Work task – Please write out the complete listing that follows, exactly as it reads.

Data to process –
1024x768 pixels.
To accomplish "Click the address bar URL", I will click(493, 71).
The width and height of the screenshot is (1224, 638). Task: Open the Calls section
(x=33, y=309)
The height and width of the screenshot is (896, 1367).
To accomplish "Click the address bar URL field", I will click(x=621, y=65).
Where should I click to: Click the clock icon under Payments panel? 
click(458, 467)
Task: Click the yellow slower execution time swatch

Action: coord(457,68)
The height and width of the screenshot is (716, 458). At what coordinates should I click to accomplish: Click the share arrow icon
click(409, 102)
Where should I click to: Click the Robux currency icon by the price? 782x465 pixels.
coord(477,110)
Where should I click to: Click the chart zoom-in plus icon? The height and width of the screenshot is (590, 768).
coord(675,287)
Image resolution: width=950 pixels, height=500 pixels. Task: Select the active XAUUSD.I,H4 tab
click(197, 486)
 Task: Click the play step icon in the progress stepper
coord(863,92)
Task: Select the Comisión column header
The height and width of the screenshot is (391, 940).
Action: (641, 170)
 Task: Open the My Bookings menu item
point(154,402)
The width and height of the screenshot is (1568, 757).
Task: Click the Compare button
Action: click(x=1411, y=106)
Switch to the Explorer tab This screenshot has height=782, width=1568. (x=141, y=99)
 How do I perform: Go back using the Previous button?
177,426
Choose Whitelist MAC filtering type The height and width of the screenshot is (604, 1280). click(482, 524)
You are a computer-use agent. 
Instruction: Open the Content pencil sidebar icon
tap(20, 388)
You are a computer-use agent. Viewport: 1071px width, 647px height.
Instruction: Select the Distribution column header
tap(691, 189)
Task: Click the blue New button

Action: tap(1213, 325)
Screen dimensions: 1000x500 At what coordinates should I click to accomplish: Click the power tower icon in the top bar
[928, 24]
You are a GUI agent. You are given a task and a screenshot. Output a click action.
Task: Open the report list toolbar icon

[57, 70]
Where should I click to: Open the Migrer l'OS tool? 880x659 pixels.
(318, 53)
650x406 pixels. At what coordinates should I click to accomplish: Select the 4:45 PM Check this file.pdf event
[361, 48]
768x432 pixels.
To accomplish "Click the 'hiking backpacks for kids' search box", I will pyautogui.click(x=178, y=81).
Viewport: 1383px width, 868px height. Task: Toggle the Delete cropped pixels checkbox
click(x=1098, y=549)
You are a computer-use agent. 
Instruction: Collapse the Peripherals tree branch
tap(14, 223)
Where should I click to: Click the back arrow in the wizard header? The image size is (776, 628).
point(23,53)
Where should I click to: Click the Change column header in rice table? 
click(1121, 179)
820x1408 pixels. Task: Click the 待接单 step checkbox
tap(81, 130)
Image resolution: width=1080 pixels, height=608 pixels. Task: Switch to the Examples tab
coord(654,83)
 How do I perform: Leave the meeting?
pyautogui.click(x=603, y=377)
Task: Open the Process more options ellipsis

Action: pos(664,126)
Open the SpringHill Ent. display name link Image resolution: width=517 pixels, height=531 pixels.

Answer to this exercise –
1024x768 pixels.
To accomplish "Click the address bar URL", I will click(493, 71).
The width and height of the screenshot is (1224, 638). Task: Open the Calls section
(x=33, y=309)
The height and width of the screenshot is (896, 1367).
To accomplish "Click the address bar URL field", I will click(x=621, y=65).
Where should I click to: Click the clock icon under Payments panel? 
click(458, 467)
Task: Click the yellow slower execution time swatch

Action: coord(457,68)
The height and width of the screenshot is (716, 458). At what coordinates should I click to accomplish: Click the share arrow icon
click(409, 102)
Where should I click to: Click the Robux currency icon by the price? 782x465 pixels.
coord(477,110)
Where should I click to: Click the chart zoom-in plus icon? The height and width of the screenshot is (590, 768).
coord(675,287)
Image resolution: width=950 pixels, height=500 pixels. Task: Select the active XAUUSD.I,H4 tab
click(197, 486)
 Task: Click the play step icon in the progress stepper
coord(863,92)
Task: Select the Comisión column header
The height and width of the screenshot is (391, 940).
Action: (641, 170)
 Task: Open the My Bookings menu item
point(154,402)
The width and height of the screenshot is (1568, 757).
Task: Click the Compare button
Action: click(x=1411, y=106)
Switch to the Explorer tab This screenshot has height=782, width=1568. (x=141, y=99)
 How do I perform: Go back using the Previous button?
177,426
Choose Whitelist MAC filtering type The height and width of the screenshot is (604, 1280). click(482, 524)
You are a computer-use agent. 
Instruction: Open the Content pencil sidebar icon
tap(20, 388)
You are a computer-use agent. Viewport: 1071px width, 647px height.
Instruction: Select the Distribution column header
tap(691, 189)
Task: Click the blue New button

Action: tap(1213, 325)
Screen dimensions: 1000x500 At what coordinates should I click to accomplish: Click the power tower icon in the top bar
[928, 24]
You are a GUI agent. You are given a task and a screenshot. Output a click action.
Task: Open the report list toolbar icon

[57, 70]
Where should I click to: Open the Migrer l'OS tool? 880x659 pixels.
(318, 53)
650x406 pixels. At what coordinates should I click to accomplish: Select the 4:45 PM Check this file.pdf event
[361, 48]
768x432 pixels.
To accomplish "Click the 'hiking backpacks for kids' search box", I will pyautogui.click(x=178, y=81).
Viewport: 1383px width, 868px height. Task: Toggle the Delete cropped pixels checkbox
click(x=1098, y=549)
You are a computer-use agent. 
Instruction: Collapse the Peripherals tree branch
tap(14, 223)
Where should I click to: Click the back arrow in the wizard header? The image size is (776, 628).
point(23,53)
Where should I click to: Click the Change column header in rice table? 
click(1121, 179)
820x1408 pixels. Task: Click the 待接单 step checkbox
tap(81, 130)
Image resolution: width=1080 pixels, height=608 pixels. Task: Switch to the Examples tab
coord(654,83)
 How do I perform: Leave the meeting?
pyautogui.click(x=603, y=377)
Task: Open the Process more options ellipsis

Action: pos(664,126)
Open the SpringHill Ent. display name link Image resolution: width=517 pixels, height=531 pixels.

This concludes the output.